* What is being asked:
Reproduce all entries verbatim, with nothing added or dropped.
___ Records for this exercise
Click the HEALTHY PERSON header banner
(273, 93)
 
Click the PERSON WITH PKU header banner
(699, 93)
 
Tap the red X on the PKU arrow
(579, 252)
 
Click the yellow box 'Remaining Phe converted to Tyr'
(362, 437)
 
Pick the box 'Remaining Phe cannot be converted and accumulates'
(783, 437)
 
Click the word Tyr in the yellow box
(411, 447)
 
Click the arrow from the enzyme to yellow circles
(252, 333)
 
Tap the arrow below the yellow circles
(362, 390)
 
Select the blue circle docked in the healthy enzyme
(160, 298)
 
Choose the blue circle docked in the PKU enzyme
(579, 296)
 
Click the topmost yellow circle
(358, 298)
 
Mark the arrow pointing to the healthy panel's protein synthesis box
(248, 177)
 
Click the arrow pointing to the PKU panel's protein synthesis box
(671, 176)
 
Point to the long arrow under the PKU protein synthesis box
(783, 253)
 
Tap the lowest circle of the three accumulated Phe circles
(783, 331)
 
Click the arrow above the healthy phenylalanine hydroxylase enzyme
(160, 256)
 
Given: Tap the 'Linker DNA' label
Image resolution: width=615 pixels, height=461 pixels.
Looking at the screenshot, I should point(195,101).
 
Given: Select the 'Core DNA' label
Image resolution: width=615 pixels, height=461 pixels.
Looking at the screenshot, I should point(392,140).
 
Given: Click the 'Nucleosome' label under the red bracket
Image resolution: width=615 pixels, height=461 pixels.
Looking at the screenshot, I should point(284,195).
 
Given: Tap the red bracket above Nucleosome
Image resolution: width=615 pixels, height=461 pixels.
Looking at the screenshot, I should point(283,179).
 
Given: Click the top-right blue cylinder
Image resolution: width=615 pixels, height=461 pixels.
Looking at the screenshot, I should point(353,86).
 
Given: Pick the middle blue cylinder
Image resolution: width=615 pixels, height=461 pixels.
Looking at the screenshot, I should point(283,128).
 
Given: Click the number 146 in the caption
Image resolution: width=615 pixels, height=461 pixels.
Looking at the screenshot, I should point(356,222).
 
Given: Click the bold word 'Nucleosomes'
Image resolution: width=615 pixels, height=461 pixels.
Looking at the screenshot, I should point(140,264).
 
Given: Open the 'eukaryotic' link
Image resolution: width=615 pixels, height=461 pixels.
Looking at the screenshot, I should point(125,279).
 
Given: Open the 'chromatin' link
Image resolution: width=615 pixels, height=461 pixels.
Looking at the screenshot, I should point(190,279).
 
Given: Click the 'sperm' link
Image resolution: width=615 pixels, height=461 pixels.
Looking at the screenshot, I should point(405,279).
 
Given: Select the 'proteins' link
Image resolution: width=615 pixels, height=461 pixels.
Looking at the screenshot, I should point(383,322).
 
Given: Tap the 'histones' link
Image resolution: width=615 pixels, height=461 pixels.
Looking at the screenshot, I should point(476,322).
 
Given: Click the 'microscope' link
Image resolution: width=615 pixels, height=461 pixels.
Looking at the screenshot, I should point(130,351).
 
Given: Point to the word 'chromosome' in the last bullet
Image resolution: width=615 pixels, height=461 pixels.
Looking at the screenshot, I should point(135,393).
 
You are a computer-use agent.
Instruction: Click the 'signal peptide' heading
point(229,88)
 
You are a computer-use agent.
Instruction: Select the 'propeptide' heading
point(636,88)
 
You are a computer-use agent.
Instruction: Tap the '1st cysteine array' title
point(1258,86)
______
* Answer to this task:
Click the HEALTHY PERSON header banner
(273, 93)
 
Click the PERSON WITH PKU header banner
(699, 93)
 
Tap the red X on the PKU arrow
(579, 252)
 
Click the yellow box 'Remaining Phe converted to Tyr'
(362, 437)
 
Pick the box 'Remaining Phe cannot be converted and accumulates'
(783, 437)
 
Click the word Tyr in the yellow box
(411, 447)
 
Click the arrow from the enzyme to yellow circles
(252, 333)
 
Tap the arrow below the yellow circles
(362, 390)
 
Select the blue circle docked in the healthy enzyme
(160, 298)
 
Choose the blue circle docked in the PKU enzyme
(579, 296)
 
Click the topmost yellow circle
(358, 298)
 
Mark the arrow pointing to the healthy panel's protein synthesis box
(248, 177)
 
Click the arrow pointing to the PKU panel's protein synthesis box
(671, 176)
 
Point to the long arrow under the PKU protein synthesis box
(783, 253)
 
Tap the lowest circle of the three accumulated Phe circles
(783, 331)
 
Click the arrow above the healthy phenylalanine hydroxylase enzyme
(160, 256)
 
Given: Tap the 'Linker DNA' label
Image resolution: width=615 pixels, height=461 pixels.
Looking at the screenshot, I should point(195,101).
 
Given: Select the 'Core DNA' label
Image resolution: width=615 pixels, height=461 pixels.
Looking at the screenshot, I should point(392,140).
 
Given: Click the 'Nucleosome' label under the red bracket
Image resolution: width=615 pixels, height=461 pixels.
Looking at the screenshot, I should point(284,195).
 
Given: Tap the red bracket above Nucleosome
Image resolution: width=615 pixels, height=461 pixels.
Looking at the screenshot, I should point(283,179).
 
Given: Click the top-right blue cylinder
Image resolution: width=615 pixels, height=461 pixels.
Looking at the screenshot, I should point(353,86).
 
Given: Pick the middle blue cylinder
Image resolution: width=615 pixels, height=461 pixels.
Looking at the screenshot, I should point(283,128).
 
Given: Click the number 146 in the caption
Image resolution: width=615 pixels, height=461 pixels.
Looking at the screenshot, I should point(356,222).
 
Given: Click the bold word 'Nucleosomes'
Image resolution: width=615 pixels, height=461 pixels.
Looking at the screenshot, I should point(140,264).
 
Given: Open the 'eukaryotic' link
Image resolution: width=615 pixels, height=461 pixels.
Looking at the screenshot, I should point(125,279).
 
Given: Open the 'chromatin' link
Image resolution: width=615 pixels, height=461 pixels.
Looking at the screenshot, I should point(190,279).
 
Given: Click the 'sperm' link
Image resolution: width=615 pixels, height=461 pixels.
Looking at the screenshot, I should point(405,279).
 
Given: Select the 'proteins' link
Image resolution: width=615 pixels, height=461 pixels.
Looking at the screenshot, I should point(383,322).
 
Given: Tap the 'histones' link
Image resolution: width=615 pixels, height=461 pixels.
Looking at the screenshot, I should point(476,322).
 
Given: Click the 'microscope' link
Image resolution: width=615 pixels, height=461 pixels.
Looking at the screenshot, I should point(130,351).
 
Given: Point to the word 'chromosome' in the last bullet
Image resolution: width=615 pixels, height=461 pixels.
Looking at the screenshot, I should point(135,393).
 
You are a computer-use agent.
Instruction: Click the 'signal peptide' heading
point(229,88)
 
You are a computer-use agent.
Instruction: Select the 'propeptide' heading
point(636,88)
 
You are a computer-use agent.
Instruction: Tap the '1st cysteine array' title
point(1258,86)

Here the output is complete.